Solving the Organ Crisis Ethically
Julian Savulescu and William Isdale
An editorial in the Lancet earlier this month report on the first fall in UK organ transplants in a decade.
Key statistics included that “the number of people who chose or were able to donate their organs in 2014 fell, and that 224 fewer people in the UK received an organ transplant than the year before”
Amongst the factors restricting donations is family consent: “no appreciable rise has occurred in the proportion of families who gave consent to organ retrieval following the death of a relative, which continues to hover “stubbornly below 60%”.
The Lancet also points to inefficiencies in the use of those organs that are donated.
Australia’s #DonateLife week has just been completed, a week dedicated to promoting organ donation, Australia is seeking to improve its own rates, which lag behind the UK, US and other comparable nations. The government is already undertaking a review into the current organ and tissue donation and transplantation programme.
One quote from the Lancet is perhaps timely:
As Rafael Matesanz, Director of Spain’s world-leading Organización Nacional de Trasplantes, recently reminded us, we should “…never blame the population.
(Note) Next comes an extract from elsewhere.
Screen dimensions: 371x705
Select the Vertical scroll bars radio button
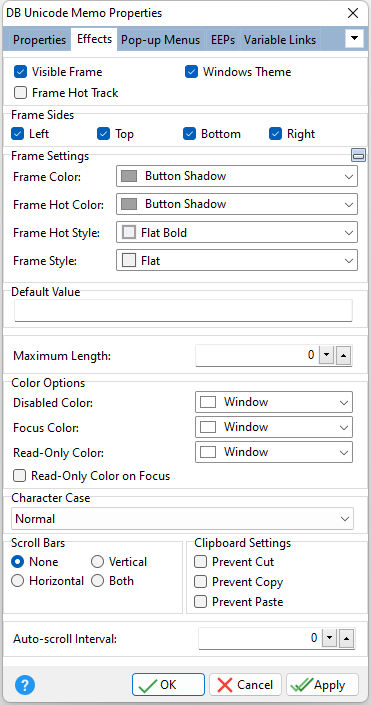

If people donate less, it must be something we have done wrong””
William Isdale and I recently proposed Three Ethical Ways to Increase Organ Donation: no longer allowing a family veto where a patient has consented; financial incentives to consent; and non financial incentives to consent (such as higher priority as a recipient for those who are on the transplant list).
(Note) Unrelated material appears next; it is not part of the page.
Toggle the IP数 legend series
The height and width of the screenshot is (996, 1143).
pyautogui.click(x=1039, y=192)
On August 25, Peter Singer, Neera Bhatia William Isdale, Julian Koplin, and myself will be participating in a public event in Melbourne, Solving the Organ Crisis Ethically, where we will critically discuss the ethics of a range of options available to increase the organ supply in Australia.
There are 1500 people waiting for an organ in Australia. Some of those will die, or become too ill to be an organ recipient, before an organ becomes available. How far should we go to address the organ shortage?